Biased BBC’s Alan notes;

“The Church has always been astonishingly wealthy with vast resources from its taxes upon the people and income from its large estates, more than enough to build the fabulous architectural triumphs of the Cathedrals. It might therefore be something of a moral dilemma for someone like Giles Fraser, the once Dean of St Paul’s, and BBC favorite, to lecture us on the sin of being rich.  After all he has jumped ship from his previous employ to join with the new, equally rich, Priesthood of the Liberal Media.

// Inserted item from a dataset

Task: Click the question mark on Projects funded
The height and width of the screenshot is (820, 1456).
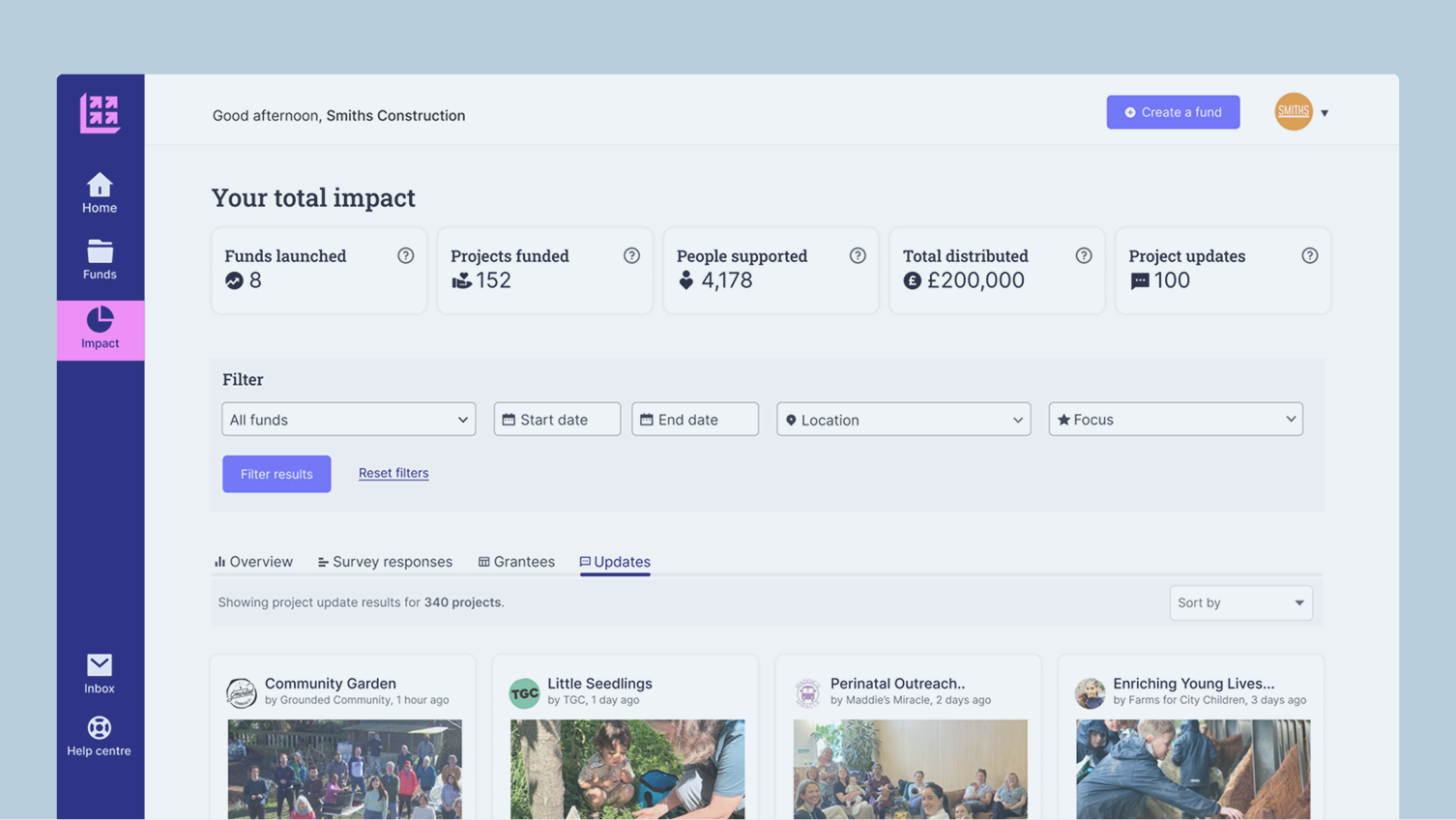Action: 631,255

I mention this merely because whilst watching (ironically enough) the BBC’s ‘How to build a cathedral’ (http://www.bbc.co.uk/iplayer/episode/b00b09rb/How_to_Build_a_Cathedral/) they quoted St Bernard of Clairvaux.

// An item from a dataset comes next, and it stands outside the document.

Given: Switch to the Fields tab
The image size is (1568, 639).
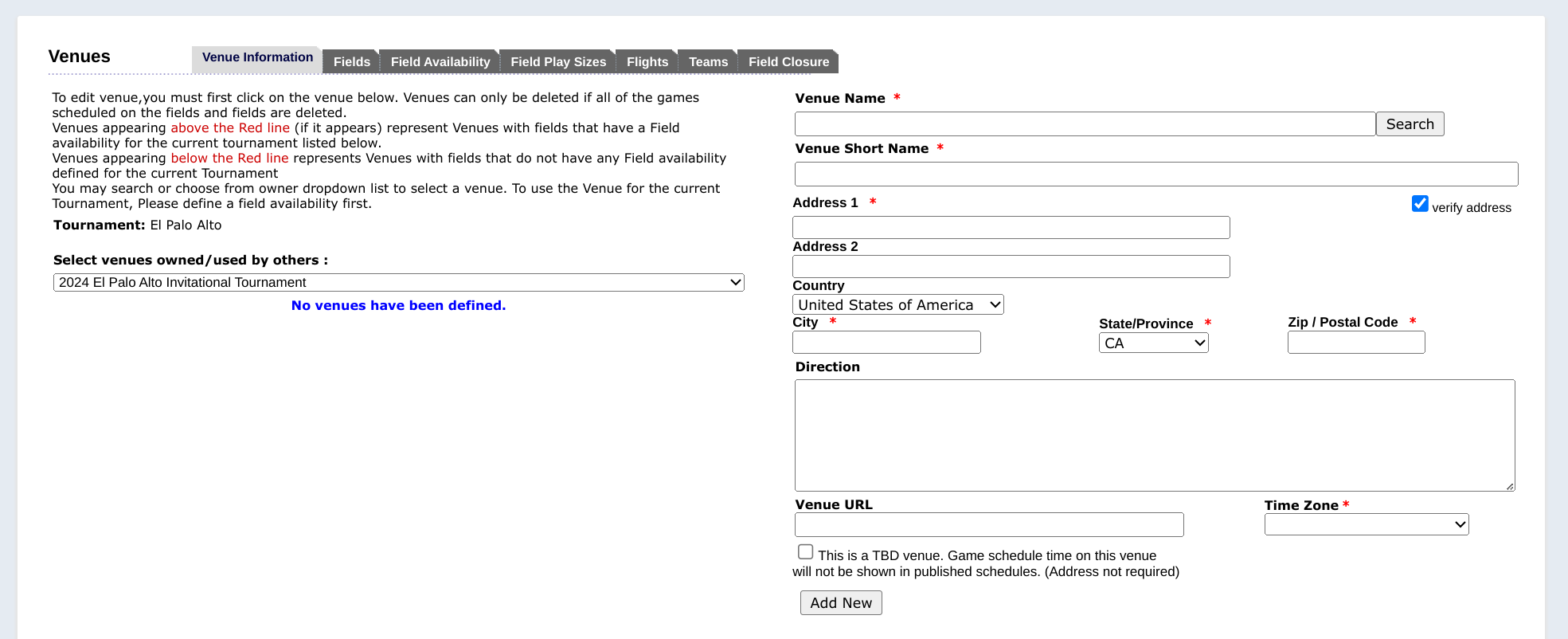Looking at the screenshot, I should [x=351, y=62].
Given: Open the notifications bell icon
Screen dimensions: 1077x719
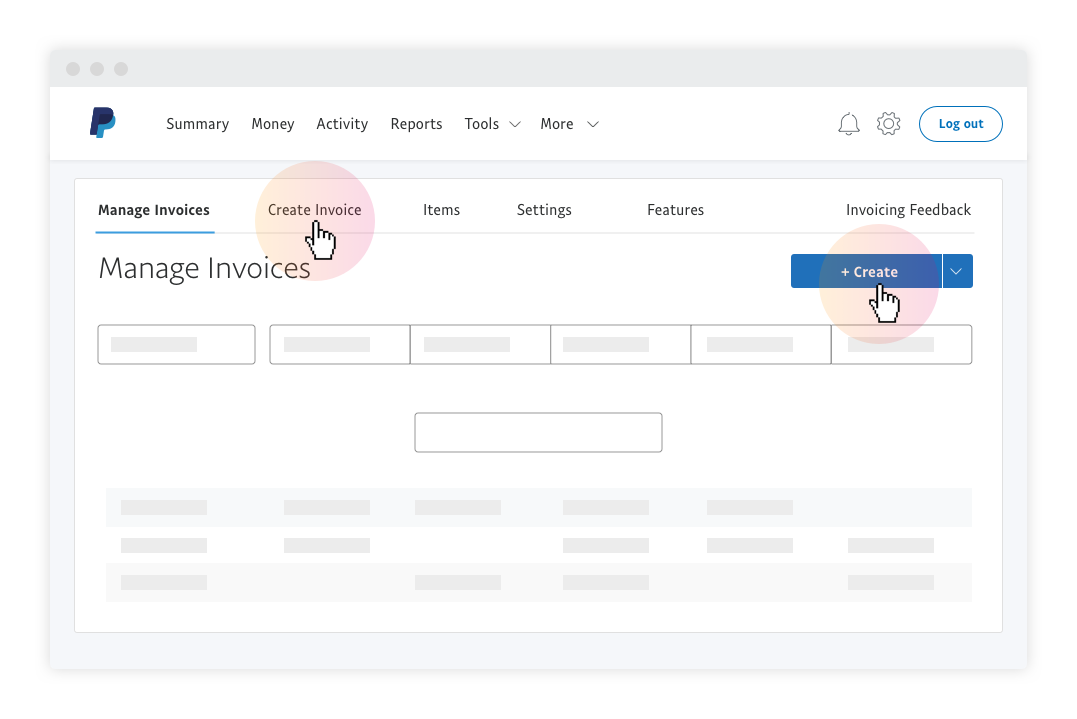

Not only does St B. inform us that concerns over the merits of financial wealth as opposed to spiritual riches were of major concern many centuries ago but that the Church is certainly not immune from criticism.

‘The church is resplendent in her walls and wanting in her poor. She dresses her stones in gold and lets her sons go naked. The eyes of the rich are fed at the expense of the indigent. The curious find something to amuse them and the needy find nothing to sustain them.’

The BBC et al have the bit between their teeth at present about wealth and inequality as if it was a new dilemma…..was it Andrew Marr who told us the Victorians were in a more equal society than we are now? You must be kidding….Dickens anyone? Nothing like a stunning, wilful blindness to reality when you have a point to make.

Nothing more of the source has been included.